As we have already seen, sustained low LDL will lead to low levels of vitamin D, because LDL supplies the cholesterol to the skin that manufactures the vitamin D.
Inadequate vitamin D, in turn, is a major risk factor for sepsis. An article published in the Journal of translational Medicine  provides strong evidence that vitamin D deficiency is associated with increased risk of sepsis. A direct quote from this article states, "Patients with severe infections as in sepsis have a high prevalence of vitamin D deficiency and high mortality rates."

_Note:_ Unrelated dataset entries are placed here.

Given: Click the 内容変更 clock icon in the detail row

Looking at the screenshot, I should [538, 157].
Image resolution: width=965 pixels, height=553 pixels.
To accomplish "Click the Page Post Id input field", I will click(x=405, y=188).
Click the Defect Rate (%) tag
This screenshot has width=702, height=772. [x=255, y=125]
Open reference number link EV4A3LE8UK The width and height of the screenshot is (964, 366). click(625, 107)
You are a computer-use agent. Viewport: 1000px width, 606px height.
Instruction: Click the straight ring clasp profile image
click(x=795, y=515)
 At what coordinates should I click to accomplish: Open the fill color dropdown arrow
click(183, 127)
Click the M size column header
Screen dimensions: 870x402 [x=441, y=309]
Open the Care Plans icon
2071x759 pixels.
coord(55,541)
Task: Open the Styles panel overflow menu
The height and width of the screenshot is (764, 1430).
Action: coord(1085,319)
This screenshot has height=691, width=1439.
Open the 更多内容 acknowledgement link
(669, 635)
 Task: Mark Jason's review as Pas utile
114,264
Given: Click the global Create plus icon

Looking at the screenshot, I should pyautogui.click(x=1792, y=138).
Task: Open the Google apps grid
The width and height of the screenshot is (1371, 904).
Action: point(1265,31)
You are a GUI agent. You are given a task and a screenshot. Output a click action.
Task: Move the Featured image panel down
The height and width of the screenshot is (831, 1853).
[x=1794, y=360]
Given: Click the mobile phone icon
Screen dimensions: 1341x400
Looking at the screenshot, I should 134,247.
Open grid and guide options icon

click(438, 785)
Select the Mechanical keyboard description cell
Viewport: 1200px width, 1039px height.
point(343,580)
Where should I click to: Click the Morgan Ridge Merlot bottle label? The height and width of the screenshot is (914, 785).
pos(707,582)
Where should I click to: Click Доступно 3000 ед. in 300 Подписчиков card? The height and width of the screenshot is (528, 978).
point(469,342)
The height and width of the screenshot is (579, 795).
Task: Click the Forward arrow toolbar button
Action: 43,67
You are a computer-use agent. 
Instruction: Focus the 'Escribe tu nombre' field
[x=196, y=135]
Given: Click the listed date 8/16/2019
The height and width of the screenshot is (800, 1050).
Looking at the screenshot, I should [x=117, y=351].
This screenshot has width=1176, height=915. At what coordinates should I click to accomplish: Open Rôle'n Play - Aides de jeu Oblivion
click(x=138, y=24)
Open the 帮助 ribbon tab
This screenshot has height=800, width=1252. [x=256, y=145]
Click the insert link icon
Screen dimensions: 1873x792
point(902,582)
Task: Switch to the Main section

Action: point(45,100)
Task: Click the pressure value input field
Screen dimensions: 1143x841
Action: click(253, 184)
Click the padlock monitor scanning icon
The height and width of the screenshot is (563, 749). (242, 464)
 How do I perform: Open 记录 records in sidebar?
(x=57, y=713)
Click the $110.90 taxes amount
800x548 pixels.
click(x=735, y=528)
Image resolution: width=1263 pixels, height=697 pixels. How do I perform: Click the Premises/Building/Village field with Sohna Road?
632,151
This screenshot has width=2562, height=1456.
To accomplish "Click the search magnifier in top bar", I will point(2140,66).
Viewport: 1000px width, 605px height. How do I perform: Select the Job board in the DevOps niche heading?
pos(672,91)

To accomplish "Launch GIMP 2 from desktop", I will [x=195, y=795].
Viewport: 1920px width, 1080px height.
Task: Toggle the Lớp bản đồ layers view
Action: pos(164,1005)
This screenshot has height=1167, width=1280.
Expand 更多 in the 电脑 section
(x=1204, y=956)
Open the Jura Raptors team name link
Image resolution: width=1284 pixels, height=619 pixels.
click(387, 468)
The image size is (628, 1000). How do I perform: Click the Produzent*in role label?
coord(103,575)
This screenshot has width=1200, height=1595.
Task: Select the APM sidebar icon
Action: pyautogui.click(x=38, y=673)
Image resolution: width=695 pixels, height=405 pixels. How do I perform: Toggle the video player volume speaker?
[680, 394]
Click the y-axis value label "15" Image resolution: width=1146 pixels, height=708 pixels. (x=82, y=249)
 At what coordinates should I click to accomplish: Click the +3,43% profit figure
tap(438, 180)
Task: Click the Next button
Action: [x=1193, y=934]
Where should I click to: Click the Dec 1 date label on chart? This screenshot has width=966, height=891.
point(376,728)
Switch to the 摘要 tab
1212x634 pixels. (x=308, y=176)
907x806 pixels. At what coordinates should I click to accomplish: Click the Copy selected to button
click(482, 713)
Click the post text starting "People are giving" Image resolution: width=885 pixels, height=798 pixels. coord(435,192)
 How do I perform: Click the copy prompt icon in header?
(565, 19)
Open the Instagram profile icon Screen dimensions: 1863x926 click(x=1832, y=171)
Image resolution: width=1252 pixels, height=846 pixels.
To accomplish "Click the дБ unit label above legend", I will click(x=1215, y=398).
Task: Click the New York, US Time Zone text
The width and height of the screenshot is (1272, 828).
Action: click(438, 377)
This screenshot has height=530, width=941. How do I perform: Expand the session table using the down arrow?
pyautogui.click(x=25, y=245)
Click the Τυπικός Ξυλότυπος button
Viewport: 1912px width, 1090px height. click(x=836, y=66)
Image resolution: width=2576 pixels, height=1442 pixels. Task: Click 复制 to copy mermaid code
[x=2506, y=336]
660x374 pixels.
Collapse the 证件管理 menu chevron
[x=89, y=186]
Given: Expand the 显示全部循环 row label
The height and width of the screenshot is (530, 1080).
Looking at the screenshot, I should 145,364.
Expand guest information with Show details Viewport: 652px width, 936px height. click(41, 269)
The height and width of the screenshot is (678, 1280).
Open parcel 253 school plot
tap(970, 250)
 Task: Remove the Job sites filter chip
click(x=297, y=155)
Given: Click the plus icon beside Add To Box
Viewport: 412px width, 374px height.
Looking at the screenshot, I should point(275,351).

This quote from the web shows all kinds of epidemiological evidence that vitamin D is protective against sepsis, and also explains the role it might play:
"Dr. Grant points out that septicemia incidence is highest in the winter and lowest in the autumn, that rates are also generally highest in the Northeast and lowest in the Southwest, and that African Americans (who have lower levels of vitamin D) have 1.7 to 4.3 times higher incidence rates than do whites. There is also a rapid increase in risk with age, and several other chronic and infectious diseases are closely associated with that increase. All of these factors indicate vitamin D deficiency; therefore, such a deficiency could play a strong causal role in septicemia, especially since deficiency inhibits the production of cathelicidins, which not only break down the cell walls of noxious germs, but also help to reduce the endotoxins resulting from the breakdown." (Vitamin D and Sepsis) .
To summarize, doctors have argued recently that people with known heart disease should target a level of LDL that is below 70 mg/dl. People prescribed statins due to C-reactive protein will also likely achieve a similar low level of LDL, as statins are very effective at reducing cholesterol. However, such a low value for LDL is dangerous, because of the increased vulnerability you now have to infection and sepsis, due to both insufficient cholesterol and insufficient vitamin D.